Tout est parti du lieu: un espace vierge, une voûte en vielles pierres immergée au beau milieu d’une ville nouvelle, d’un éco-quartier tout juste sorti de terre.

L’idée même de quartier. Faire de l’endroit un « bistrot de quartier », où l’on aime se retrouver avec ses voisins, ses amis, pour claquer un bab autour d’un apéro, venir manger en famille le dimanche avec la grand-mère, ou siroter un cognac en terrasse avec les potes jusqu’à la fermeture. Le troquet d’en bas où tu attends l’autre quand tu as oublié tes clefs. Celui où tu retrouves ta meilleure amie pour lui confier des trucs trop importants.

Pour nous qui n’avions tenu que des vieux bistrots, dans des vieux quartiers, l’idée de tenter de recréer un endroit, une ambiance, à partir de zéro, était un vrai challenge. Mais les possibilités du lieu, l’occasion de tout créer à notre main, d’avoir notre potager, de planter nos vignes, nous ont donné l’envie de le relever.

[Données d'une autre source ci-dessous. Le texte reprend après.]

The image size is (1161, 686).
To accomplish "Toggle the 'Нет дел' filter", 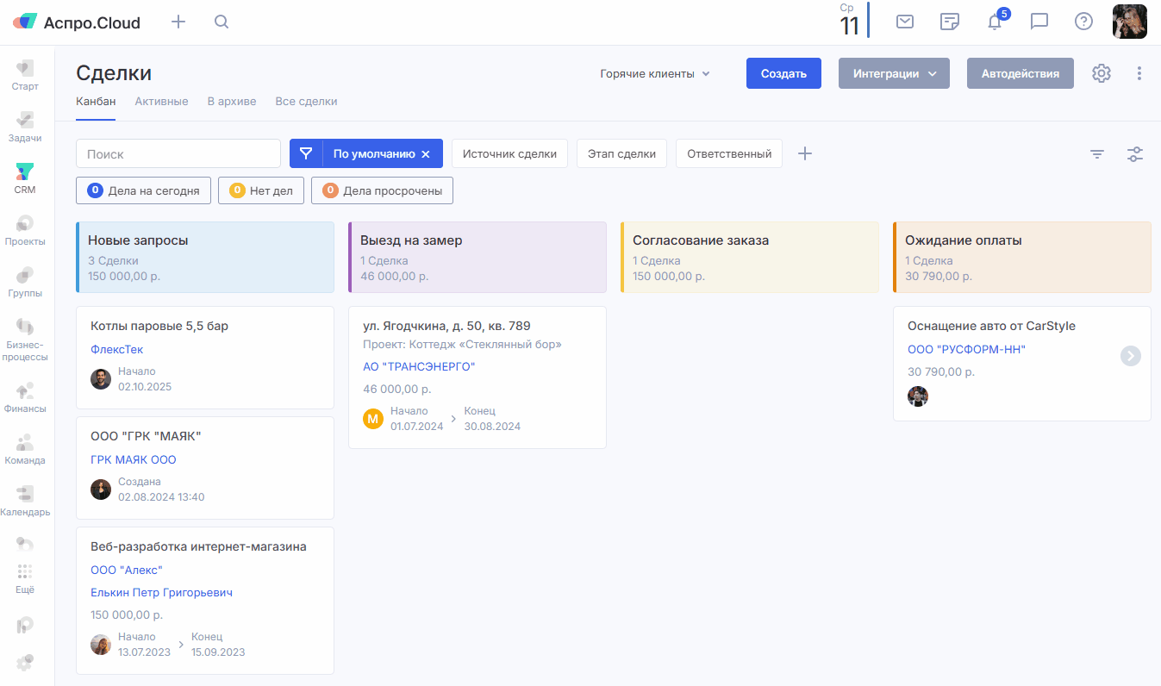I will click(261, 190).
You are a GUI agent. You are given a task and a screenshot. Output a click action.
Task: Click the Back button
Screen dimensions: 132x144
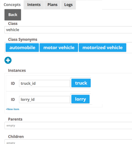(x=13, y=15)
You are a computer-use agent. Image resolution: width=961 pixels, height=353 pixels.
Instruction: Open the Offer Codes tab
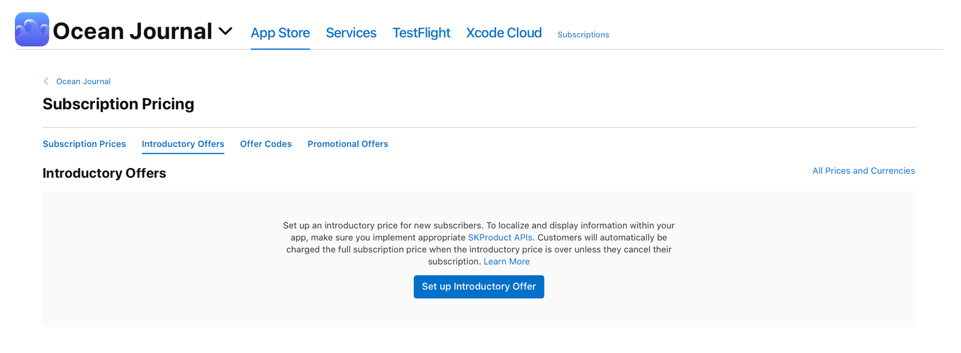265,143
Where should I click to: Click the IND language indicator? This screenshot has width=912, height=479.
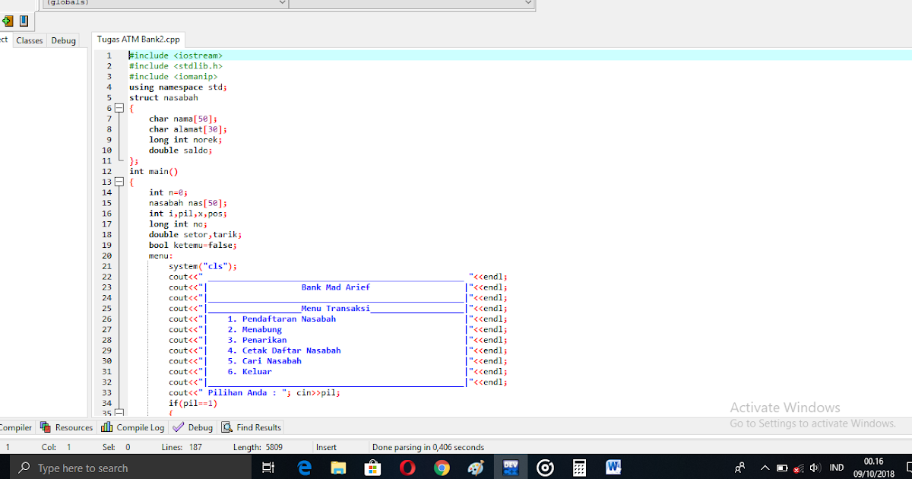837,468
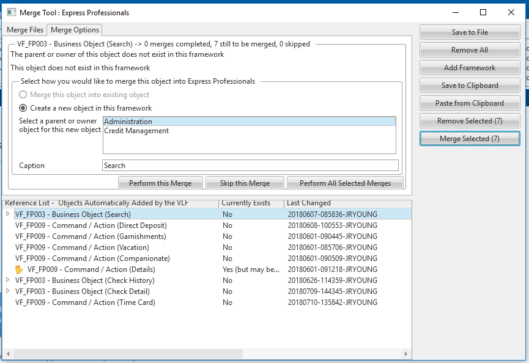Choose Credit Management as the parent object
The width and height of the screenshot is (529, 363).
tap(136, 130)
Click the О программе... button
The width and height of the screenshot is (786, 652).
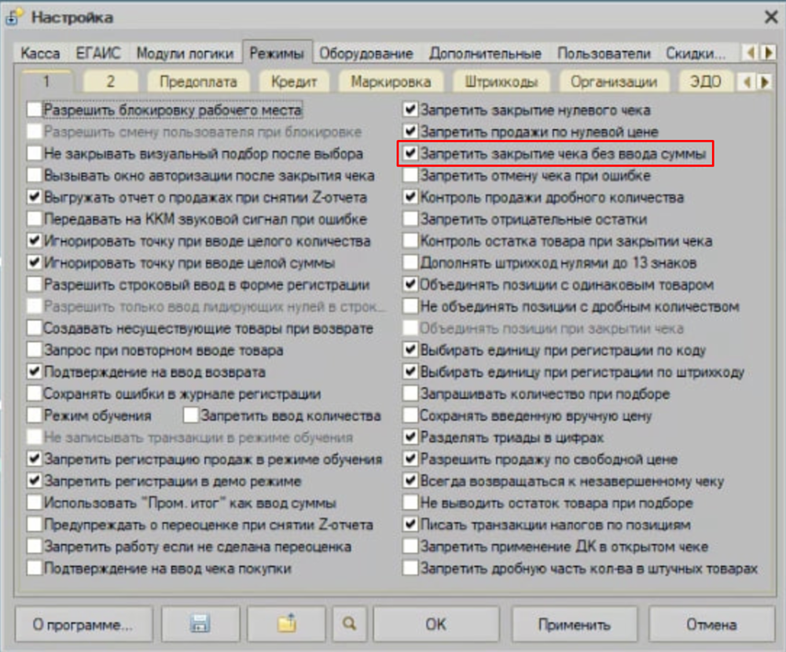(x=83, y=625)
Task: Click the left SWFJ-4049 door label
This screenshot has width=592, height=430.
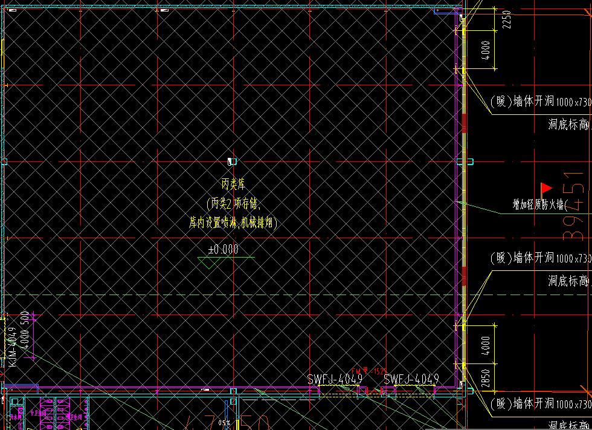Action: pos(335,379)
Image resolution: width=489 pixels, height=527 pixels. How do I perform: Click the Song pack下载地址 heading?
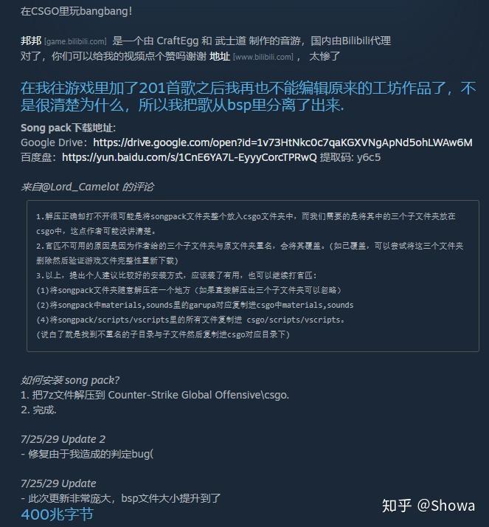(68, 128)
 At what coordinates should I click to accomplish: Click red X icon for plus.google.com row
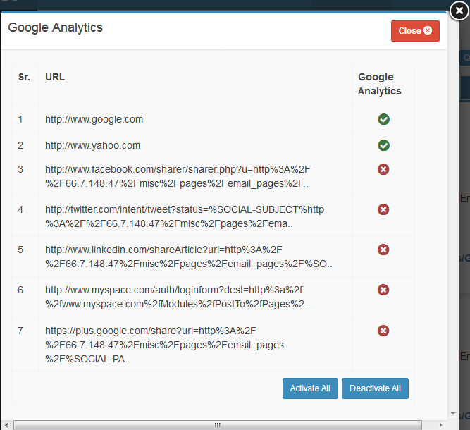pyautogui.click(x=383, y=331)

Avec Lila Djellali, qui nous a accompagné sur la création du lieu, nous avons glané ça et là des miettes de vieux bistrot, pieds de table en fonte, chaises Baumann années 50, table de campagne, baby Bonzini, appliques années 60, que nous avons semé autour du grand comptoir en marbre blanc, pour rappeler les crèmeries d’antan. Une trancheuse à volant et une glacière de charcutier restaurée viennent dans la foulée.

Pour intégrer la modernité du quartier, nous avons structuré le tout avec de la structure métallique brute, et Christophe Cheney, notre architecte, a dessiné une banquette en « multiplis qui n’a rien à cacher », le comptoir en marbre et acier brut.

La cuisine ouverte prolonge la salle. Et le curieux peut manger au comptoir en regardant les cuisiniers s’affairer.